А наши войска в это время покидали Северную Корею… Американцы уходить не собирались. Строили аэродромы, военно-морские базы, вооружали лисынмановскую армию.

Я с тревогой думала о том, что Северная Корея, по сути, беззащитна. Случись нападение… Правда, в нападение почему-то не верилось. Американцы вынуждены были убраться из Китая и вряд ли отважатся развязать новую войну…

Я пыталась разобраться и в социально-экономической структуре Северной Кореи, о которой, в общем-то, знала понаслышке. Оказывается, народная власть принимает все меры к поощрению мелкого предпринимательства, можно обзавестись частным капиталистическим предприятием с числом рабочих не более пятидесяти. Мне объяснили: социалистический уклад занимает ведущее место, частно-капиталистический сектор допущен не только по экономическим, но и по политическим соображениям — нужно шире вовлечь мелкую и среднюю буржуазию в общее дело демократического строительства, так как и та и другая входили в единый фронт патриотических сил и выступали рука об руку с рабочим классом и крестьянством за национальную независимость и демократизацию.

Маленький штрих из жизни демократического государства. Что-то из эпохи нэпа у нас в стране. Есть госхозы.

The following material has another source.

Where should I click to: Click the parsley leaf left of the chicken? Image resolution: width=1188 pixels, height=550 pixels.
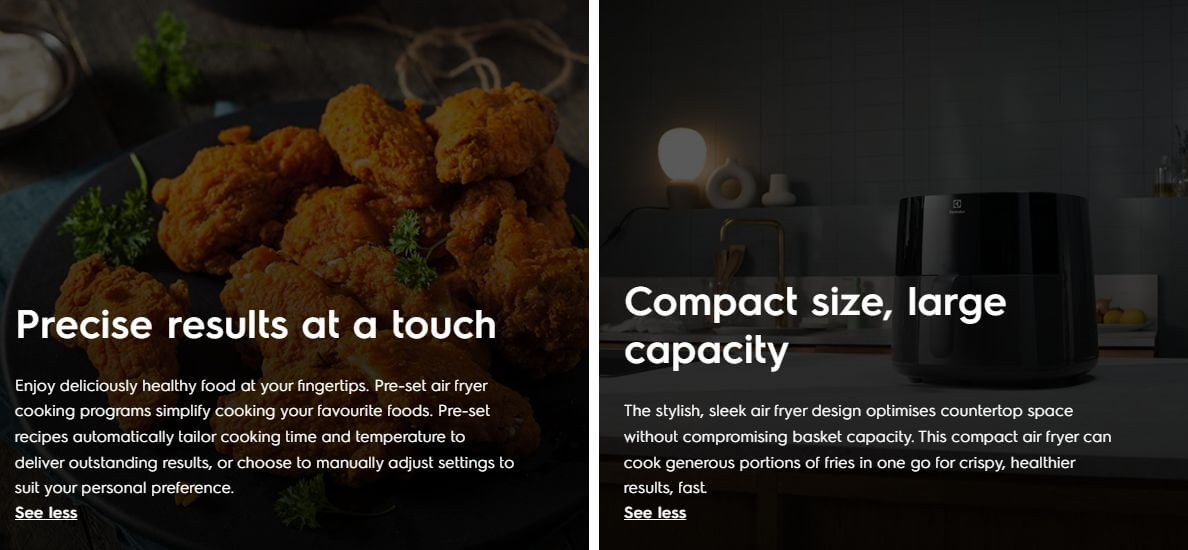(x=106, y=220)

Но главная фигура в сельском хозяйстве — середняк, в деревне господствует мелкотоварный уклад, мелкотоварная форма хозяйства.

Трудно оказалось перестроить школу: раньше преподавание велось на японском, изучали основы конфуцианства, в Корее, по сути, не было высших учебных заведений, если не считать Сеульский императорский университет; национальная интеллигенция проходила подготовку в японских и американских университетах.

Пройдет какое-то время, и в Корее, наверное, все изменится, но я, как и когда-то в Маньчжурии, радовалась тому, что нахожусь у самого истока, разговариваю с людьми, которым еще предстоит осмыслить то, что уже осмыслено нами и что кажется нам очевидным, чувствую повсюду волю к обновлению жизни.

Пусть невелика здесь моя роль, но я помогала своими скромными усилиями рождению этого общества, ездила по городу на маленьких трамваях кремового цвета, которые позже исчезнут навсегда, и никто потом не сможет даже припомнить: а были ли в Пхеньяне трамваи?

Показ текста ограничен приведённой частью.